(Stored data)
.....
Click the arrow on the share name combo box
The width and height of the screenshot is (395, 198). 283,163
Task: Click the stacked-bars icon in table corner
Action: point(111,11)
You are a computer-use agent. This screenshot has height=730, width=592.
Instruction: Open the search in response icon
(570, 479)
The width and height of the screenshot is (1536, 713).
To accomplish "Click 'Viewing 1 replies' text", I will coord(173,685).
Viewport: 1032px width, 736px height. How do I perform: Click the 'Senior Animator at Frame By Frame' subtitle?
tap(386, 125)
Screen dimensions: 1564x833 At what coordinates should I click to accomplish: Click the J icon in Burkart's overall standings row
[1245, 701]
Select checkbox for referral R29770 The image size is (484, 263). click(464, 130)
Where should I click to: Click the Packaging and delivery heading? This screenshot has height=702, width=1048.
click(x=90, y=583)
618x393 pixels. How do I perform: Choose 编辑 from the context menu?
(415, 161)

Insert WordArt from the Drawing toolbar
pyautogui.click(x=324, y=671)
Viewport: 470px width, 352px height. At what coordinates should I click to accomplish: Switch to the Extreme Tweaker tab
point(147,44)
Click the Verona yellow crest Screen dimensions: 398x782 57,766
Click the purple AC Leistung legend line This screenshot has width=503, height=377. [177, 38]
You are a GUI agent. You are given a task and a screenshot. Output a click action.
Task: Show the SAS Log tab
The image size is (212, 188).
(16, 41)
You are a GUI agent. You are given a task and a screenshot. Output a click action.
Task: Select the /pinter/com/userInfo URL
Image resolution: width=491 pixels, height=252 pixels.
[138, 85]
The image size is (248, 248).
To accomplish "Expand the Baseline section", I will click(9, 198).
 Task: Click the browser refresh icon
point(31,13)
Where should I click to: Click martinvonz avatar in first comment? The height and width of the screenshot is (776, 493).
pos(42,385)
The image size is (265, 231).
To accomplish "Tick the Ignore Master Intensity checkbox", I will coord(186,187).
.....
WORK INSTRUCTIONS
Please transcribe only the lines in the records above running from the line that has "The width and height of the screenshot is (1536, 713)." through the line that has "Task: Select the /pinter/com/userInfo URL", both included, exactly as they appear.

EXERCISE OUTPUT
The width and height of the screenshot is (1536, 713).
To accomplish "Click 'Viewing 1 replies' text", I will coord(173,685).
Viewport: 1032px width, 736px height. How do I perform: Click the 'Senior Animator at Frame By Frame' subtitle?
tap(386, 125)
Screen dimensions: 1564x833 At what coordinates should I click to accomplish: Click the J icon in Burkart's overall standings row
[1245, 701]
Select checkbox for referral R29770 The image size is (484, 263). click(464, 130)
Where should I click to: Click the Packaging and delivery heading? This screenshot has height=702, width=1048.
click(x=90, y=583)
618x393 pixels. How do I perform: Choose 编辑 from the context menu?
(415, 161)

Insert WordArt from the Drawing toolbar
pyautogui.click(x=324, y=671)
Viewport: 470px width, 352px height. At what coordinates should I click to accomplish: Switch to the Extreme Tweaker tab
point(147,44)
Click the Verona yellow crest Screen dimensions: 398x782 57,766
Click the purple AC Leistung legend line This screenshot has width=503, height=377. [177, 38]
You are a GUI agent. You are given a task and a screenshot. Output a click action.
Task: Show the SAS Log tab
The image size is (212, 188).
(16, 41)
You are a GUI agent. You are given a task and a screenshot. Output a click action.
Task: Select the /pinter/com/userInfo URL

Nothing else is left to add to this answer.